En un mot, le Roi avoit si souvent appelé la Reine madame la régente, lui avoit tant de fois témoigné publiquement que le commencement de son gouvernement seroit celui de sa misère, qu’il étoit impossible de ne savoir pas qu’il la destinoit pour gouverner le royaume après sa vie, si Dieu l’appeloit auparavant que M. le Dauphin[1] eût assez d’âge pour le faire lui-même. Il n’étoit question que de justifier la volonté de ce grand prince au public, par la déclaration que chacun savoit qu’il devoit faire en faveur de la Reine avant que d’entreprendre son voyage.
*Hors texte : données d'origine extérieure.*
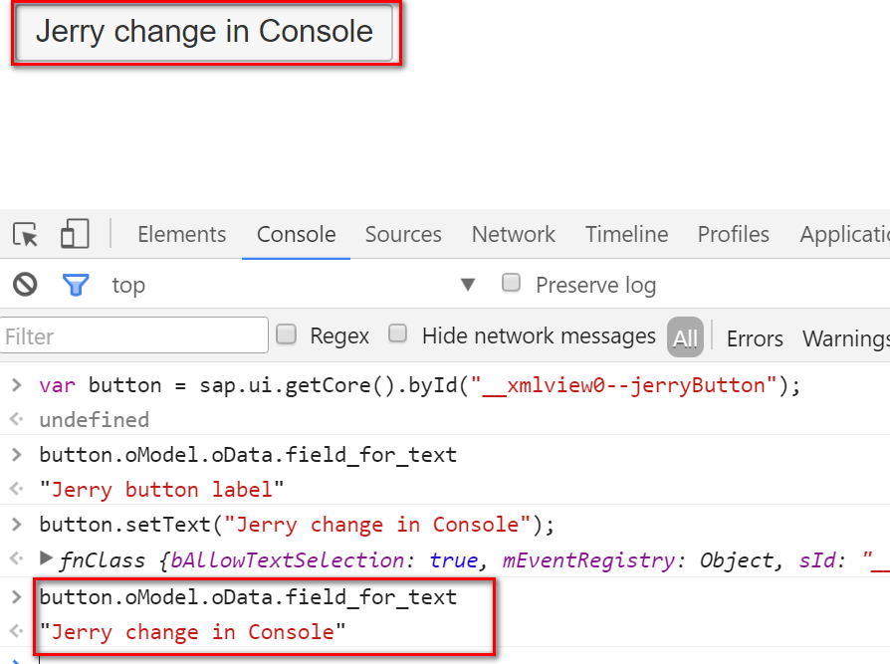Toggle the blue filter funnel icon
The height and width of the screenshot is (664, 890).
click(76, 285)
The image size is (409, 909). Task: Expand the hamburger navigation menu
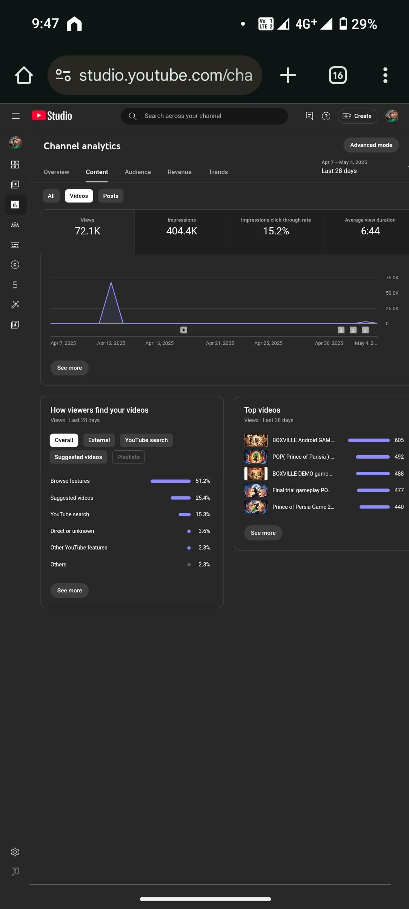coord(16,116)
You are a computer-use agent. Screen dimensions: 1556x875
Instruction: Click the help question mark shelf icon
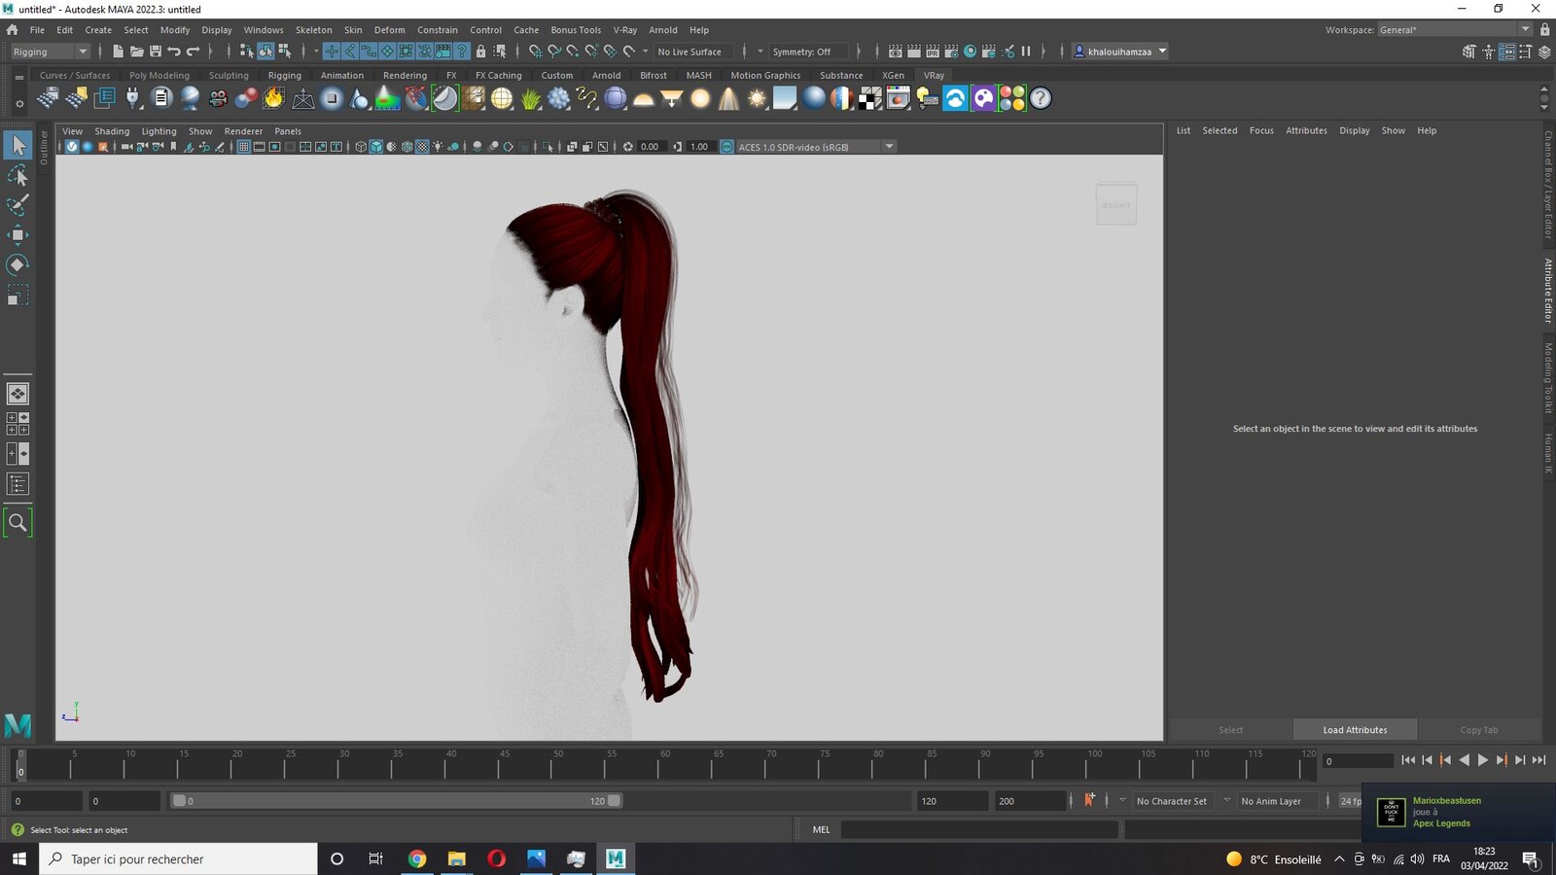[x=1041, y=98]
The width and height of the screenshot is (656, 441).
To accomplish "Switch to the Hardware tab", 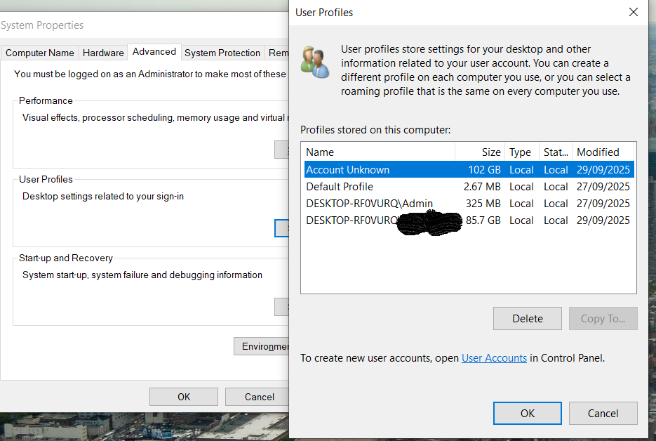I will point(102,52).
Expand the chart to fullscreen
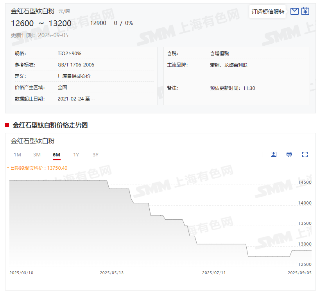This screenshot has width=319, height=296. [305, 154]
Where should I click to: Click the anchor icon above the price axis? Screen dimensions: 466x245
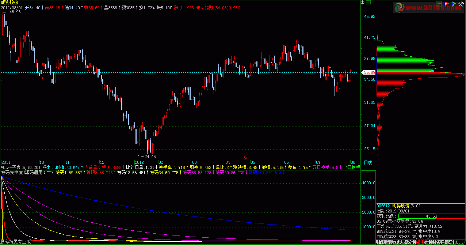coord(363,3)
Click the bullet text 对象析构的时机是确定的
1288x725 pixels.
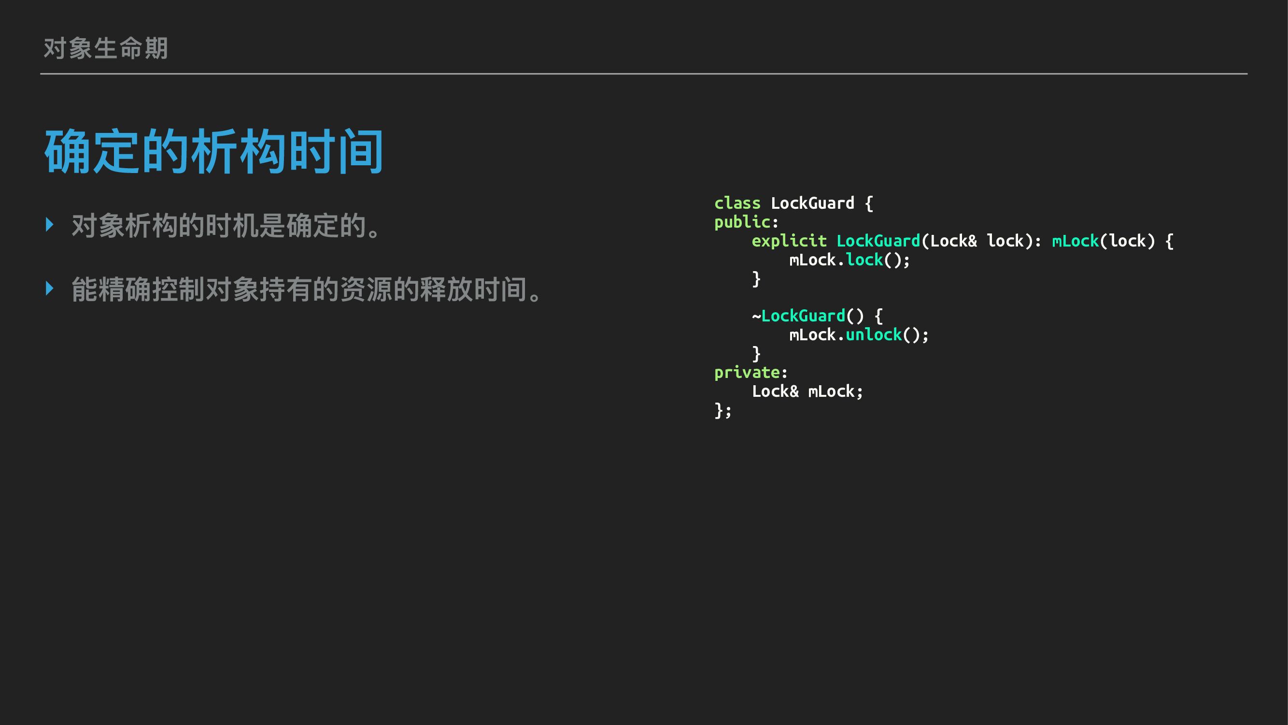coord(226,226)
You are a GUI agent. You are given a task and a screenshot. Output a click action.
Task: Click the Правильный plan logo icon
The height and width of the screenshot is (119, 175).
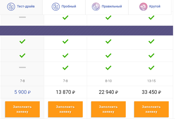click(96, 6)
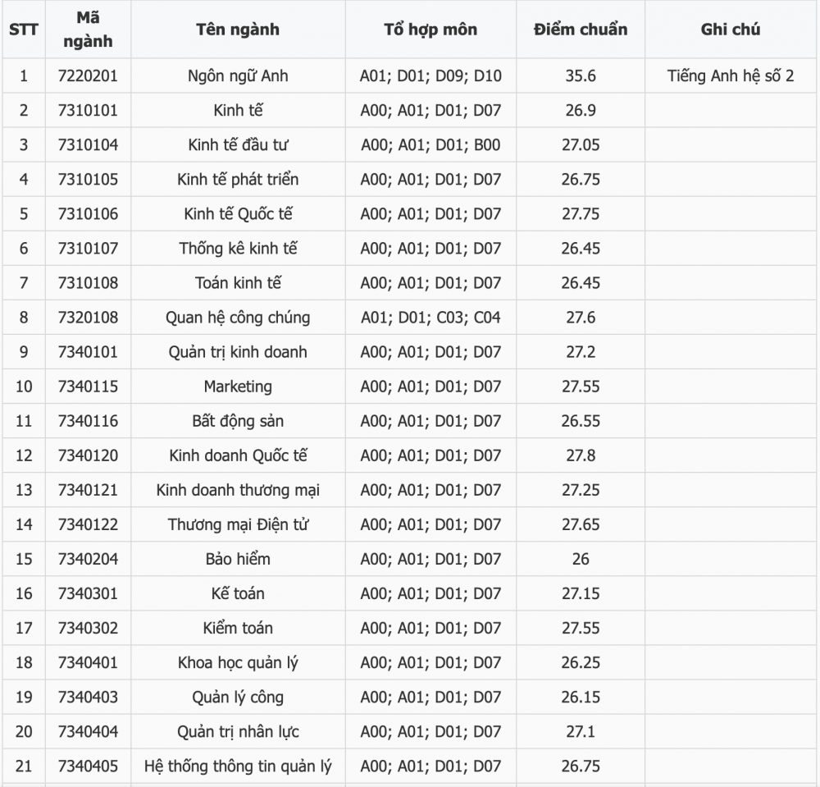Click major code 7310101
Screen dimensions: 820x787
pos(88,111)
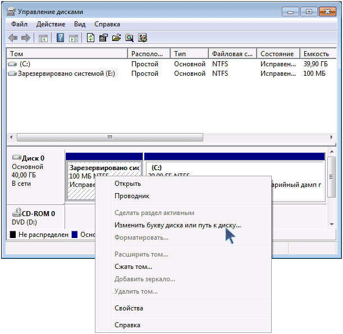
Task: Click the Файловая система column header
Action: point(232,54)
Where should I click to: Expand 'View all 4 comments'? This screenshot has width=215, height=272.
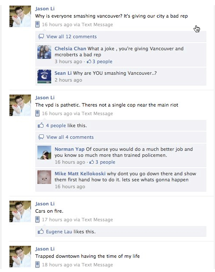click(70, 137)
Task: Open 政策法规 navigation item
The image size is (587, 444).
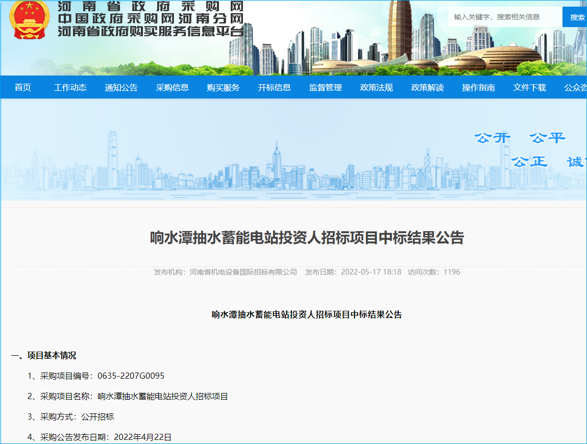Action: click(x=377, y=88)
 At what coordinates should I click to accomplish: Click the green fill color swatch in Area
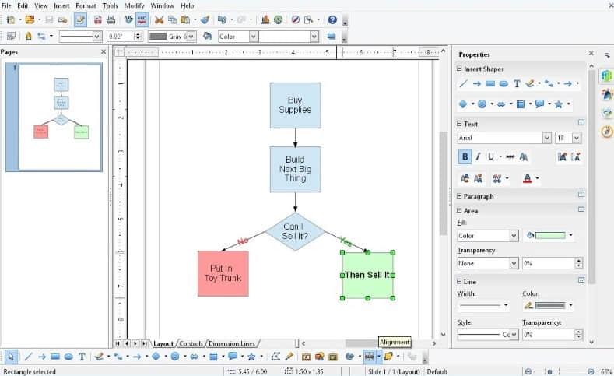click(549, 236)
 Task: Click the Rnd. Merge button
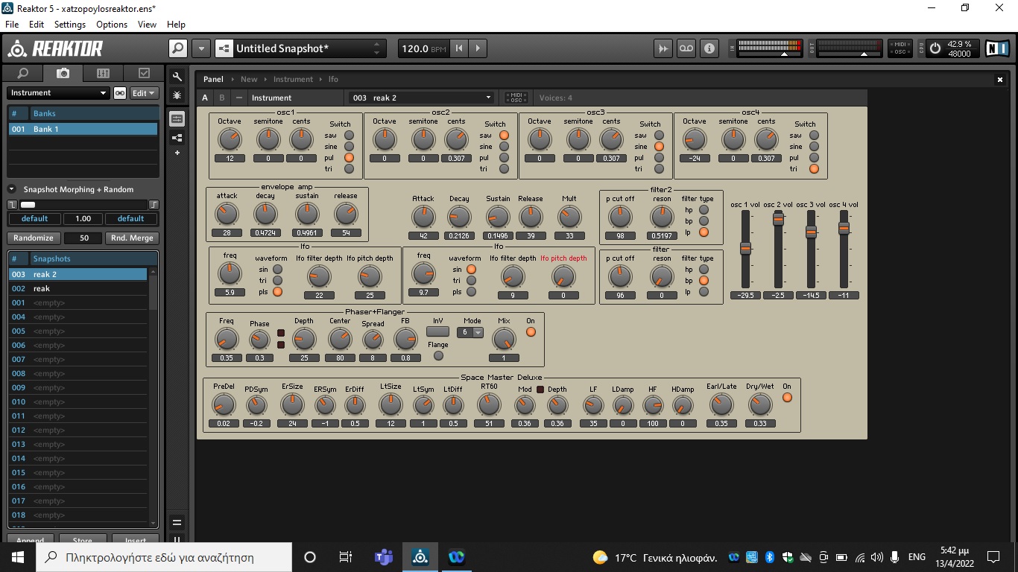[132, 238]
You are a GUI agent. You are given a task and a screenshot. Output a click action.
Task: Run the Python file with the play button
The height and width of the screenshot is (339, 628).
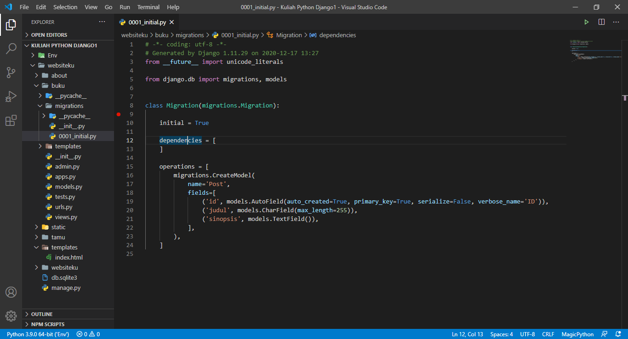point(586,22)

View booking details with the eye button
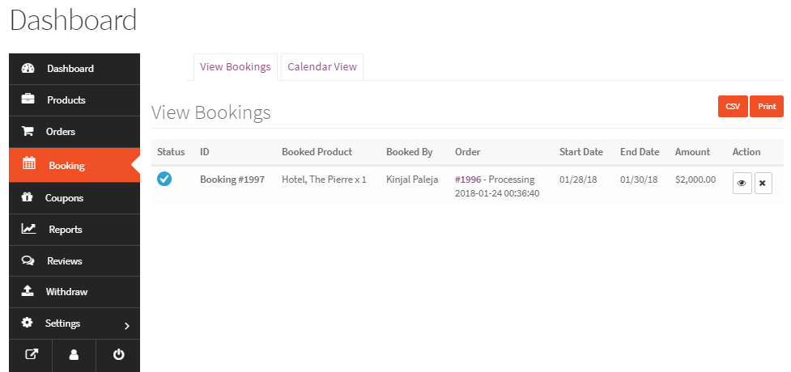[x=742, y=184]
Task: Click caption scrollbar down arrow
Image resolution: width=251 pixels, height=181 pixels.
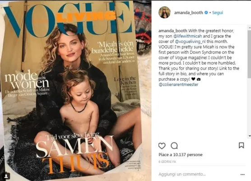Action: click(x=250, y=136)
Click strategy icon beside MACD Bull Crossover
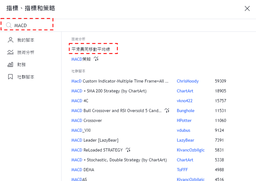Screen dimensions: 256x181 pos(167,111)
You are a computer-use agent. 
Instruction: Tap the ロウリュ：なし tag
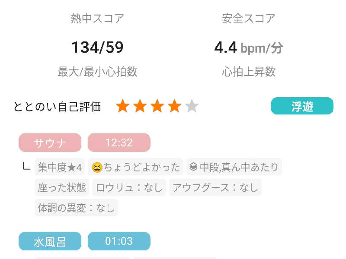(129, 187)
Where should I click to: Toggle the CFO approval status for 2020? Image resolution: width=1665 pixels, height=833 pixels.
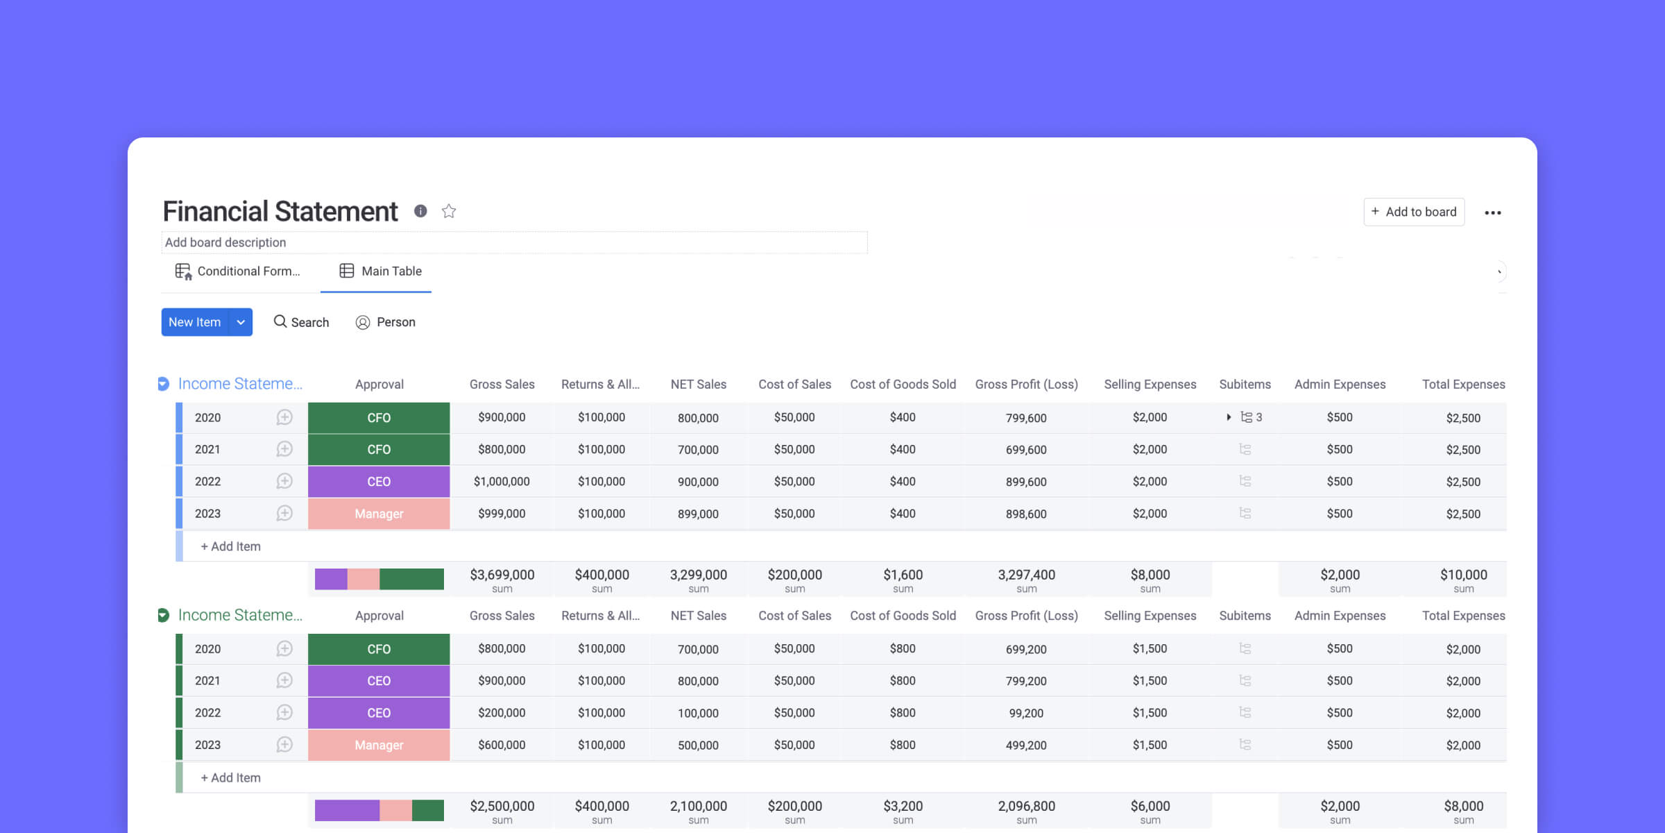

Tous convinrent que c’étoit le meilleur expédient. Les sieurs de Villeroy et président Jeannin soutinrent qu’il s’en falloit servir, Villeroy offrit de dresser la déclaration et la signer ; mais le chancelier, qui avoit le cœur de cire, ne voulut jamais la sceller. Il connoissoit aussi bien que les autres ce qui étoit nécessaire, mais il n’avoit ni bras ni mains pour le mettre en exécution. Il dit ouvertement à ceux[2] qu’il pouvoit rendre confidens de sa crainte, qu’il lui étoit impossible de s’ôter de la fantaisie que, s’il scelloit cette déclaration, le comte de Soissons[3] s’en prendroit à lui et le tueroit. Il falloit en cette occasion

  1. Né en 1601
  2. À Bullion
  3. Charles de Bourbon, comte de Soissons, fils de Louis i, prince de Condé, mort en 1611, appelé ordinairement M. le comte.